◆ TASK DETAILS
Using the records below, quote only the span that opens with the line containing "Where should I" and closes with the line containing "Enter fullscreen mode", exactly and inclusively.

◆ GIVEN RECORDS
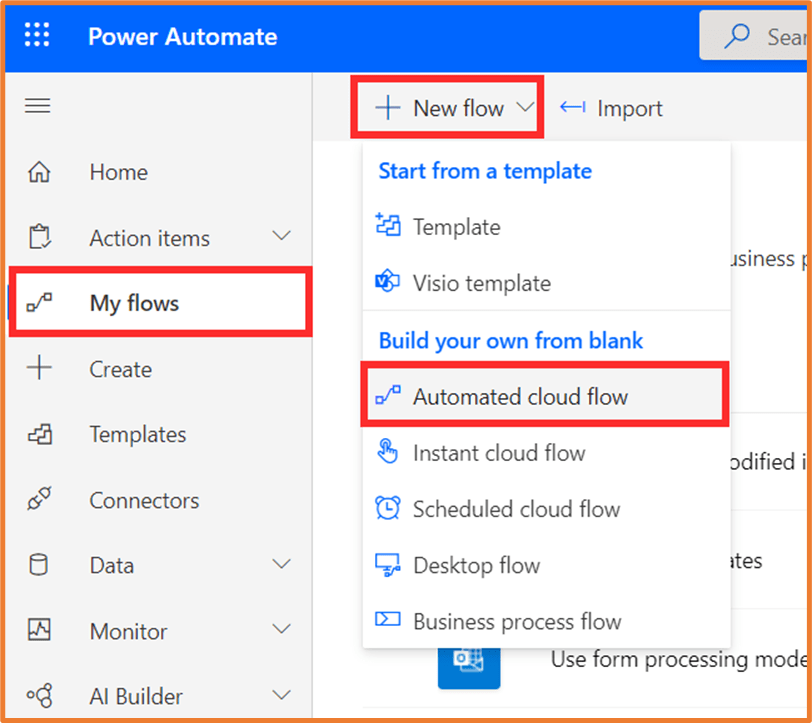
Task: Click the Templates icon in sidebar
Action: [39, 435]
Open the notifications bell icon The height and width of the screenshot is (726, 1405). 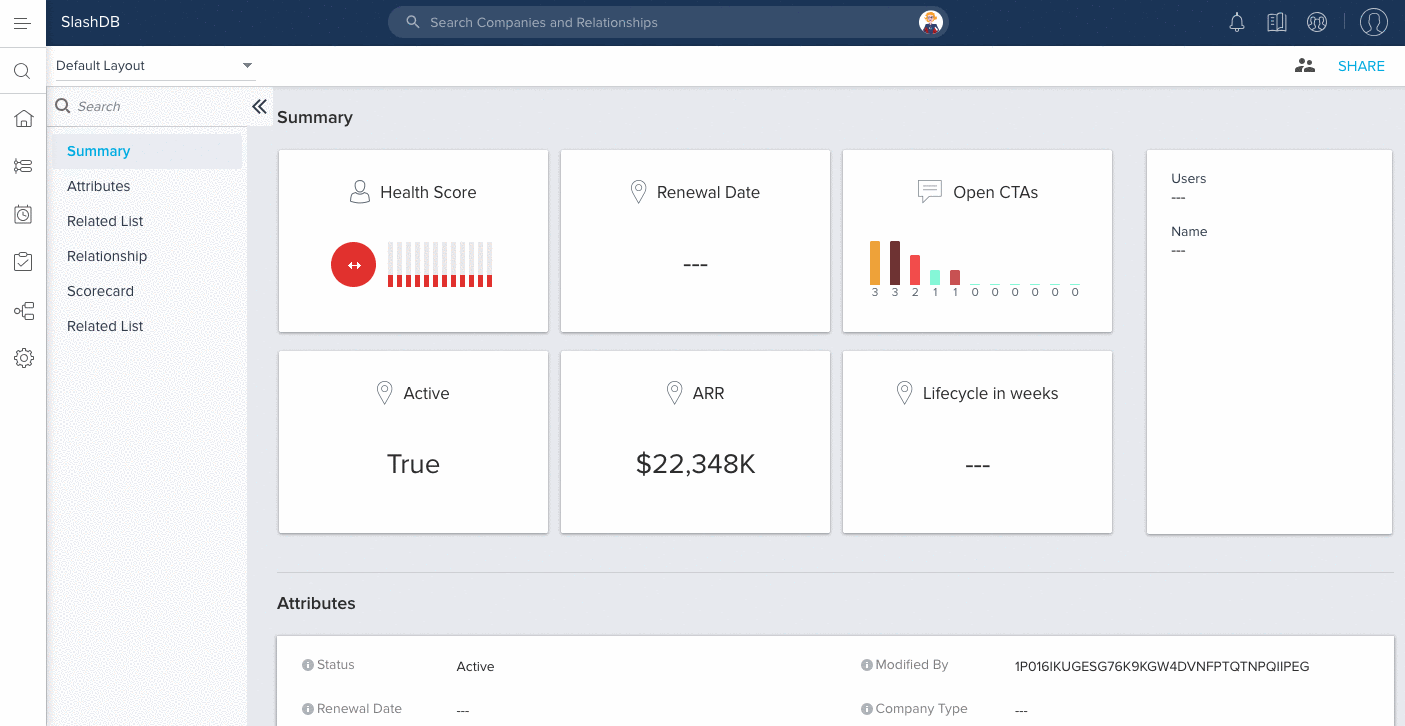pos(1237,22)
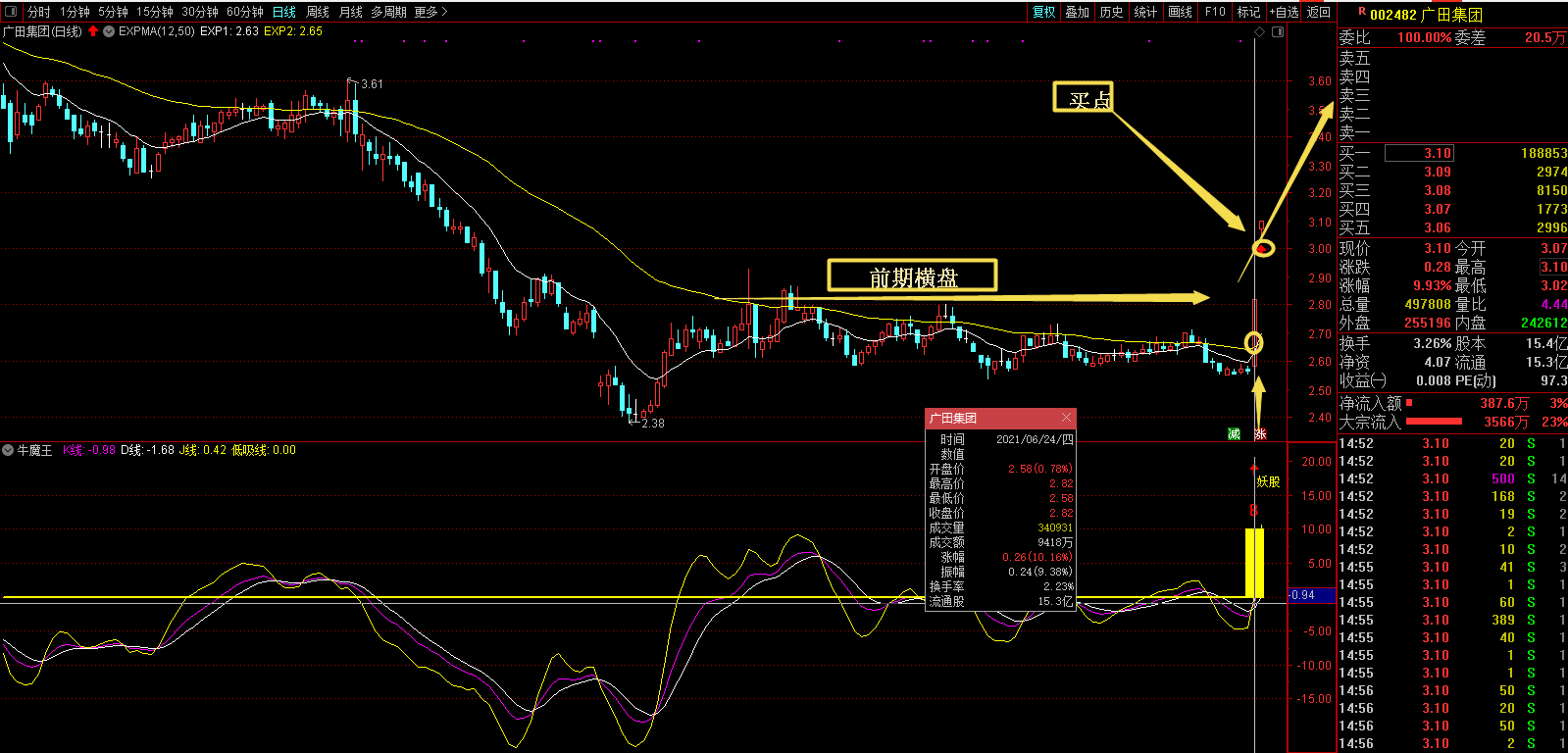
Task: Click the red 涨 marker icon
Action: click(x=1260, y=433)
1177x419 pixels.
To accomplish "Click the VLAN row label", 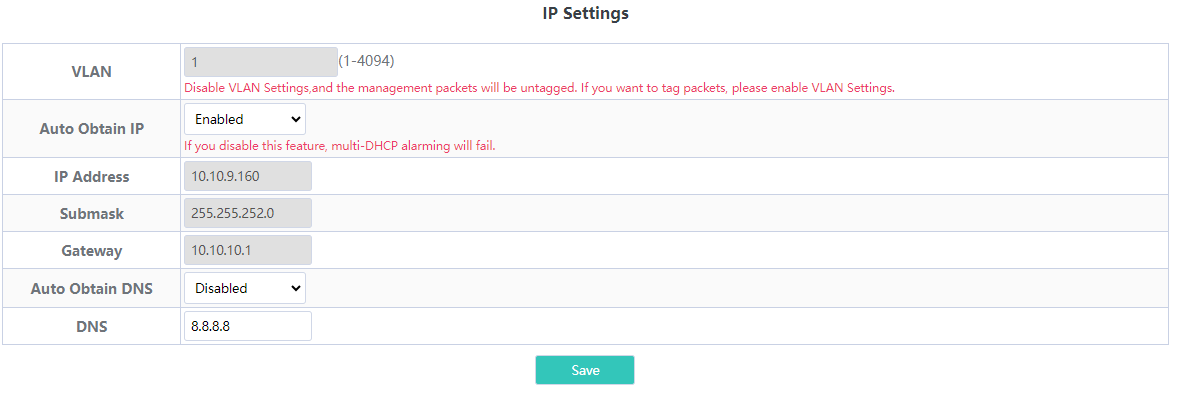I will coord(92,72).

--

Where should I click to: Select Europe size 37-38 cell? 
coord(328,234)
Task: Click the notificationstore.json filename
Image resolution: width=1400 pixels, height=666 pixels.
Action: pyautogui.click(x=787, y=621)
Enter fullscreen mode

◆ EXERCISE ANSWER
Where should I click to: Select Europe size 37-38 cell? 
coord(328,234)
Task: Click the notificationstore.json filename
Image resolution: width=1400 pixels, height=666 pixels.
Action: pyautogui.click(x=787, y=621)
Enter fullscreen mode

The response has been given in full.